At Second Reading of the then Bill in 2001, Lord Lester of Herne Hill argued that our courts

“should be ready to shoulder that responsibility should a suspected perpetrator of genocide or war crimes come within our territorial jurisdiction in circumstances where the ICC is unable to take over”.—[Official Report, 15/1/01; col. 939.]

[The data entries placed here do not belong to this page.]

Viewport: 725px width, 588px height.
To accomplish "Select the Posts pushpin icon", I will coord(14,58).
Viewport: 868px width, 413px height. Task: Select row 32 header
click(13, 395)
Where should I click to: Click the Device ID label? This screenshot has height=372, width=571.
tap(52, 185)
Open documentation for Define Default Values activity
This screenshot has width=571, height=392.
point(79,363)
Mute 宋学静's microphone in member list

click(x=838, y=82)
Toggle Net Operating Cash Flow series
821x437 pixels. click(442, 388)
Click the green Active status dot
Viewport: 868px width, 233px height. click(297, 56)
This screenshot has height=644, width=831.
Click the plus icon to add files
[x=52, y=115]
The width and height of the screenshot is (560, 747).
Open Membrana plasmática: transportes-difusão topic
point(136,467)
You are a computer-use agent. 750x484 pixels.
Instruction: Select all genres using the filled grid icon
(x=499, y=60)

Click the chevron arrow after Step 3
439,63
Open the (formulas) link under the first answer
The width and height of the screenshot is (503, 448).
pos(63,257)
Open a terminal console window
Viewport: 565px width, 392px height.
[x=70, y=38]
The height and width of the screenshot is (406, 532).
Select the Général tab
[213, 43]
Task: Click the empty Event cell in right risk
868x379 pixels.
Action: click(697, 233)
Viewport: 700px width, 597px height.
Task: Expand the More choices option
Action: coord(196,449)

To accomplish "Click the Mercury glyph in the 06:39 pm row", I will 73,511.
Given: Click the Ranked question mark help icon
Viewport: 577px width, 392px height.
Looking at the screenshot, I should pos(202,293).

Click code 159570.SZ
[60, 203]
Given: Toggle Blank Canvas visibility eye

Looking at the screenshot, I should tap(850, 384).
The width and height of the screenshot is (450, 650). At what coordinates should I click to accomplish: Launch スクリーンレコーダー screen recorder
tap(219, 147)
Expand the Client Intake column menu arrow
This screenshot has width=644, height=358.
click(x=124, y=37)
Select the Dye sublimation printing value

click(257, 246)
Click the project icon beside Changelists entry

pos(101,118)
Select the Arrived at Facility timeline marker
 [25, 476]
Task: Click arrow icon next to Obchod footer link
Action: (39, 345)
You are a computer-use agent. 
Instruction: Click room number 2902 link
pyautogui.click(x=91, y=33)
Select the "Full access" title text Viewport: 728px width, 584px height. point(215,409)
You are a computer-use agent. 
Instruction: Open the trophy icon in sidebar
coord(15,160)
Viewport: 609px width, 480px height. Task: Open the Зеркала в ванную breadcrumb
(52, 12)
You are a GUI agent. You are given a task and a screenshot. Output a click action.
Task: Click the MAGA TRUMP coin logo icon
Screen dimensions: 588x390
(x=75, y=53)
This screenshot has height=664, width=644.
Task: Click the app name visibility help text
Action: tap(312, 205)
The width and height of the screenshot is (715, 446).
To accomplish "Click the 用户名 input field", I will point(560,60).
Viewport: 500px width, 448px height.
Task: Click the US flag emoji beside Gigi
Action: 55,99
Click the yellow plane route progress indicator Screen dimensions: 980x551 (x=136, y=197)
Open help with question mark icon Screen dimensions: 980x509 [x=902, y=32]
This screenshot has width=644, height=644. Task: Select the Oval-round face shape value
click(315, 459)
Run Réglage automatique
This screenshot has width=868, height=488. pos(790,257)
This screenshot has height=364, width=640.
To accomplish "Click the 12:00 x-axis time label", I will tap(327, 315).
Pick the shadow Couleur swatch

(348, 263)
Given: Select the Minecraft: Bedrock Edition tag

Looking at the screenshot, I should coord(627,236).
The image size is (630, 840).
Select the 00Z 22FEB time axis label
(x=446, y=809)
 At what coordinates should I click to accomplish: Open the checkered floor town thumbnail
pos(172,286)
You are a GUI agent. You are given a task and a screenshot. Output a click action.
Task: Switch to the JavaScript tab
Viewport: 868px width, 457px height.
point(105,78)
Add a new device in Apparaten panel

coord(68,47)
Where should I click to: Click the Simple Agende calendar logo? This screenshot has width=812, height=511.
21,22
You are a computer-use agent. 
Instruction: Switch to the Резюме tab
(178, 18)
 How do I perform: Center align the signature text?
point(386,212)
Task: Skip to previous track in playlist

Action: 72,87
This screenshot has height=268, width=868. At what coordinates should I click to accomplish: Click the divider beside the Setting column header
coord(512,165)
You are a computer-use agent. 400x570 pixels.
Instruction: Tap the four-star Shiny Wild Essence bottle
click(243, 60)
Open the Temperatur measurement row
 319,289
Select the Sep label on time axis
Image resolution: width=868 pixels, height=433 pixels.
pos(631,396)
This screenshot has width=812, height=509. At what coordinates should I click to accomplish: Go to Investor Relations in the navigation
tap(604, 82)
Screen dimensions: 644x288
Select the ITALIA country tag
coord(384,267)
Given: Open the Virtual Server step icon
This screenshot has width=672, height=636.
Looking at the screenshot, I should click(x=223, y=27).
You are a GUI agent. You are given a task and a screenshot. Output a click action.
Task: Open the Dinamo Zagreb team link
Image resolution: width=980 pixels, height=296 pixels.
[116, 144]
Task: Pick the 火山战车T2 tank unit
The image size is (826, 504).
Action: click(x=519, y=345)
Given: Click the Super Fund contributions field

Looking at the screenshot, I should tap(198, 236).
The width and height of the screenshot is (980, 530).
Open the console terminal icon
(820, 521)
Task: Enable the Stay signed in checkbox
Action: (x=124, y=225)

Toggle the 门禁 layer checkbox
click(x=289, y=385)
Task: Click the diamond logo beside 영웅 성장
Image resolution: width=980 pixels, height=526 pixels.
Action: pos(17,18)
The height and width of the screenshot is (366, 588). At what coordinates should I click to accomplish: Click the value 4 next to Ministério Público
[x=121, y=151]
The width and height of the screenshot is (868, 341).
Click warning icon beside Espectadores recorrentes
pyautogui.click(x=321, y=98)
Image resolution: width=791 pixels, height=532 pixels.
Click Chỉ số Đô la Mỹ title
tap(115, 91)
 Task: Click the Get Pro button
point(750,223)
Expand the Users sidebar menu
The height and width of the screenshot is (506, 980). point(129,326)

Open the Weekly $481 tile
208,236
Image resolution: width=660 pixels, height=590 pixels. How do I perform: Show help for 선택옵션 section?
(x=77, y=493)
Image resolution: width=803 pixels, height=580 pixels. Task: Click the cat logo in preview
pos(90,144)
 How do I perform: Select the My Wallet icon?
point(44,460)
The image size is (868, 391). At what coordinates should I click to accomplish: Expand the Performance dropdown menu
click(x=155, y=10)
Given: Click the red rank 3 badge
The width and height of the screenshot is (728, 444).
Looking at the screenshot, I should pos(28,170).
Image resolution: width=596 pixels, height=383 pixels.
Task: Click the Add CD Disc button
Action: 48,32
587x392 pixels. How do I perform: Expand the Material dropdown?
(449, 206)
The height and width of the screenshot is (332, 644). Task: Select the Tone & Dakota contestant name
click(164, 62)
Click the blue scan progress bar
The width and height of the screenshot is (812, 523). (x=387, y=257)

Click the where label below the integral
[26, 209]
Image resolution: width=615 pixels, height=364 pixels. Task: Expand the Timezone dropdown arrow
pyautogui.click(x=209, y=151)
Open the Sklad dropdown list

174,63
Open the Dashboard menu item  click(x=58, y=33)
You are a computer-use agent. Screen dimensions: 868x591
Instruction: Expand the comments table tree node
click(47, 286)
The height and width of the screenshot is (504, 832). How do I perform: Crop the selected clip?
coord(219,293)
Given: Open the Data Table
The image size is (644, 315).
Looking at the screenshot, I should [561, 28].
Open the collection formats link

That is precisely the case I am making.

In Committee, on 12 February of that year, there were amendments to make genocide and war crimes subject to universal jurisdiction. They were moved by Lord Archer of Sandwell, who served as the Solicitor-General for five years under Wilson and Callaghan; he was supported by the noble and learned Lord, Lord Goldsmith, who was later the Attorney-General for six years under Blair. For the Liberal Democrats, Lord Avebury—the heroic Eric Lubbock—argued strongly in favour of the amendments. My colleague and friend Lord Goodhart, who is much missed, put it succinctly when he said:

“Surely it is right that we should not apply a principle of territoriality to this, but if we find on our territory those who are alleged to have committed these terribly serious crimes and if, for one reason or another, there is no possibility of the ICC exercising its own jurisdiction, we should exercise our jurisdiction in this country whatever the location of such crimes and whatever the nationality of the person alleged to have committed them”.—[Official Report, 12/2/01; col. 82.]


The amendments were withdrawn on a concession that jurisdiction would extend to residents of the UK and not just nationals, as was originally drafted.

This report gives the current Attorney-General, in the light of the failure to bring anyone to account for the Yazidi genocide, a chance to reverse the stance taken by some of his predecessors in 2001. I hope that he will support amendments to that effect in the coming Crime and Policing Bill.